Back in August, 2019, Ryan A. MacDonald wrote a featured post for Beyond These Stone Walls entitled “In the Diocese of Manchester, Transparency and a Hit List.” It has been one of our most widely read posts of recent years and continues to be so. Ryan wrote about the injustice of publishing names of accused priests when the basis for deeming a claim to be ‘credible’ is a standard of justice not employed or even recognized in any other legal forum. It essentially means that an allegation of abuse is only “possible,” but not necessarily “probable.” It should be the beginning of a Church investigation, but it has widely become the end.

This is a standard that is now employed by nearly every bishop in every diocese, and it is rapidly spreading throughout the Church. Michael Mazza’s post to follow understandably has a bit more ‘legalese’ than usually comes from my typewriter, but it is a brilliant eye-opener.

There was a smoldering cloud just above my head as I three times read the Jesuits’ confounding justification for censuring and removing priests. In a word, it is mind-boggling.

This post shines a much needed light on the need for canonical justice and advocacy for accused priests. It is highly recommended to us by Fr. Stuart MacDonald, a frequent Beyond These Stone Walls contributor and a candidate for the Doctorate in Canon Law. Please share this post widely, especially among the priests you know.
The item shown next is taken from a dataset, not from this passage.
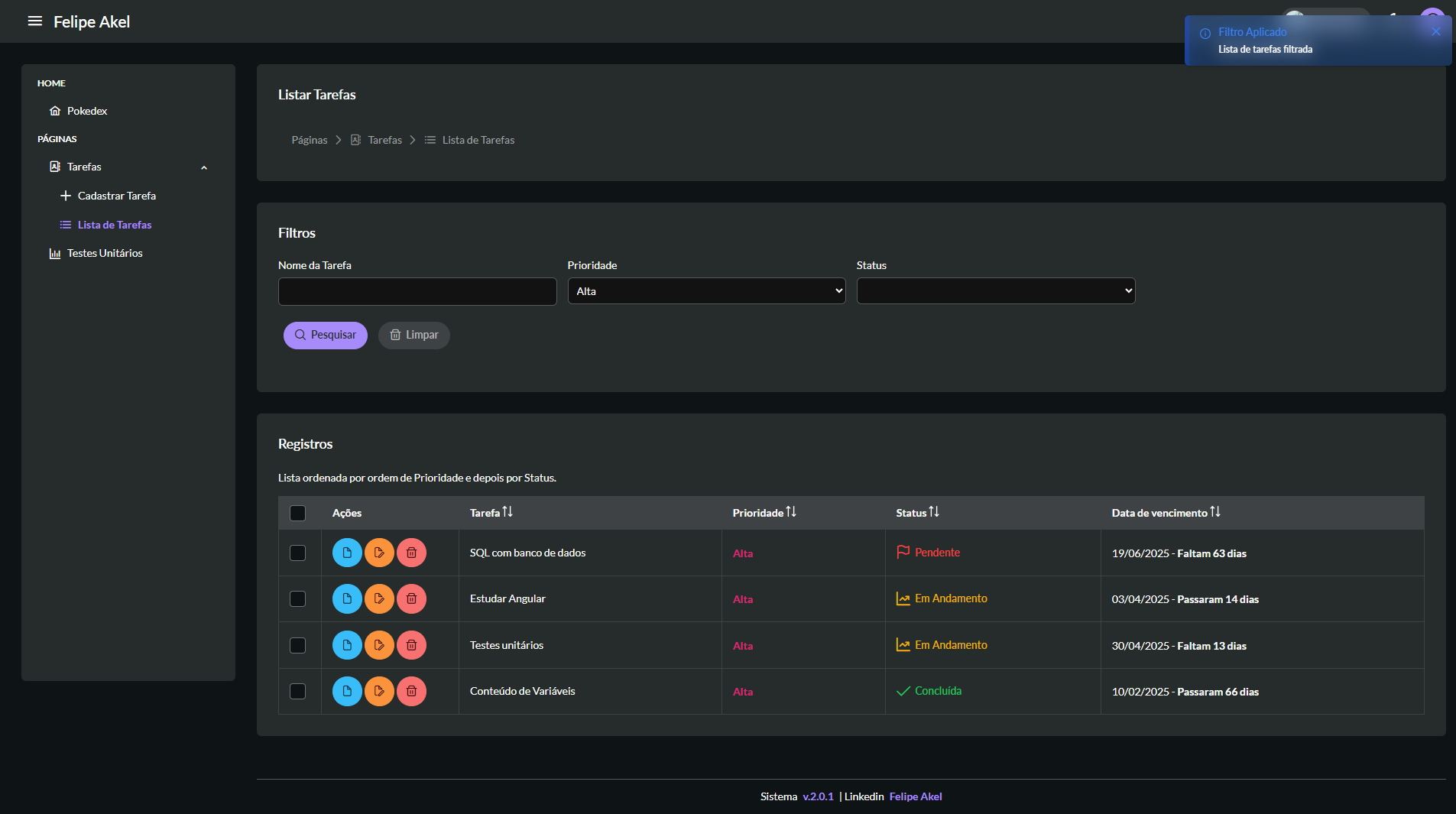Click orange edit icon for Estudar Angular
1456x814 pixels.
pos(379,598)
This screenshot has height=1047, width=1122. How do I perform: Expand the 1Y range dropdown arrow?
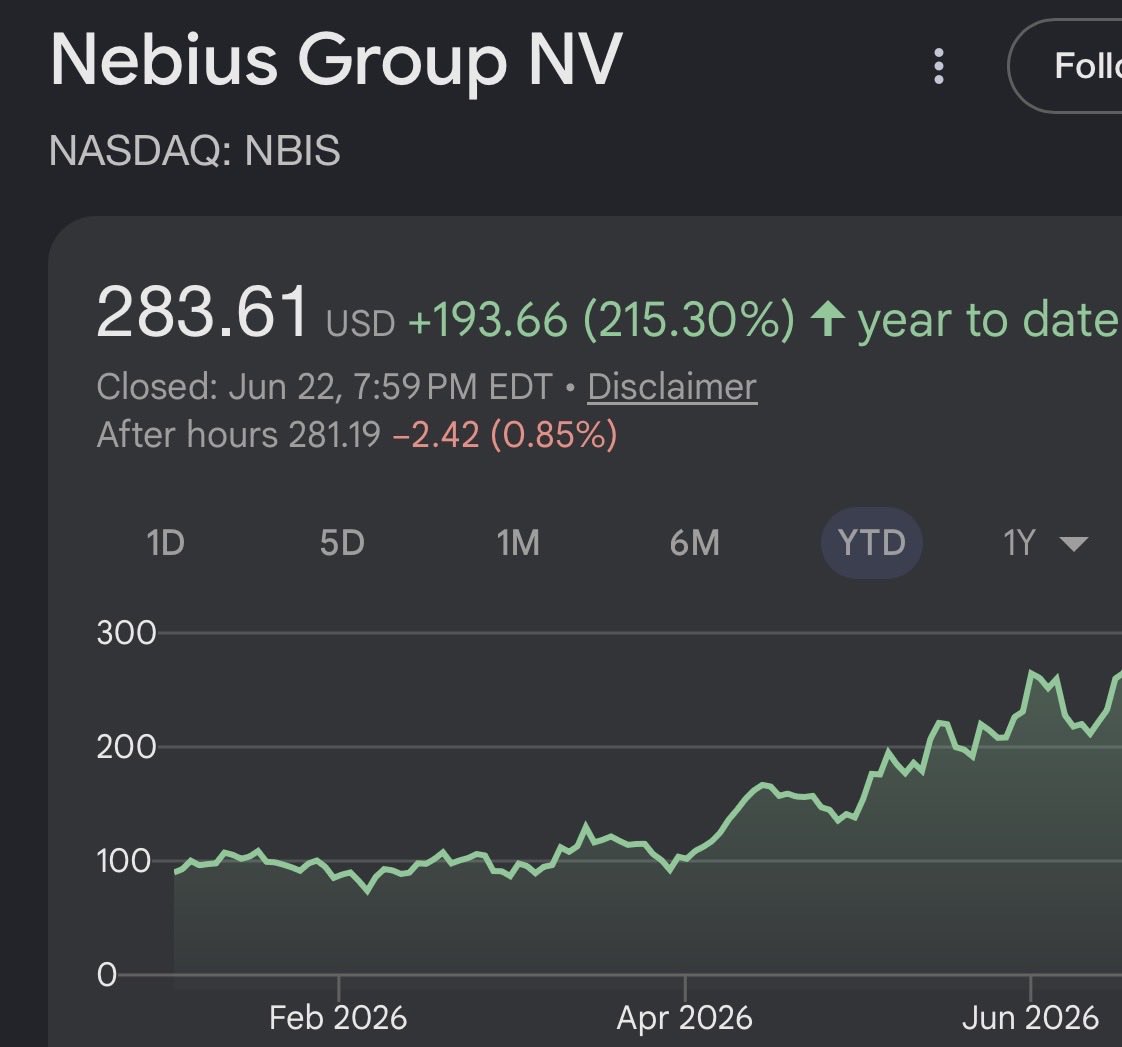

When Moral Certainty Is Neither Moral Nor Certain

Two months ago the Jesuits USA Central and Southern Province released an updated registry of Jesuits with “credible allegations of sexual abuse of a minor.” As a canonical advocate representing priests accused of misconduct, I was involved in one of the cases referenced. Given the requirements of canon law and my professional duties, I am limited in what I can say about the case. What I can discuss — in fact, what I feel I must rectify — is the grievous error of law contained in the Jesuit Province’s published statement, a mistake that despite my best efforts has gravely damaged the reputation of a good priest and respect for the rule of law in the Church.

The most problematic part of the statement appears in its first paragraph:


“For the purposes of this list, a finding of credibility of an allegation of sexual abuse of a minor is based on a belief, with moral certitude, after careful investigation and review by professionals, that an incident of sexual abuse of a minor or vulnerable adult occurred, or probably occurred, with the possibility that it did not occur being highly unlikely. ‘Moral certitude’ in this context means a high degree of probability, but short of absolute certainty. As such, inclusion on this list does not imply the allegations are true and correct or that the accused individual has been found guilty of a crime or liable for civil claims.”


It is difficult to know where to begin with an analysis of this confounding passage. Did the event happen or not? We are told on the one hand that being included on the list “does not imply the allegations are true and correct.” At the same time, however, we are told that “after careful investigation” and “review by professionals,” the allegation has been determined “with moral certitude” to have “occurred or probably occurred.” In fact, the statement says the possibility that the events did not occur “is highly unlikely.”

While such a confusing statement may appear to have been crafted by two opposing camps of a drafting committee, the real world consequences of it were clear, especially because it was accompanied by the usual invitation for victims of abuse to come forward. The news was reported as a “shock” to the students at the university where the priest had been a popular professor, leaving some brokenhearted and in tears. A theology professor said the news had “shaken” him and his colleagues, with one priest colleague concluding thus: “It’s mind-boggling that anyone would do such a thing, period end of story.”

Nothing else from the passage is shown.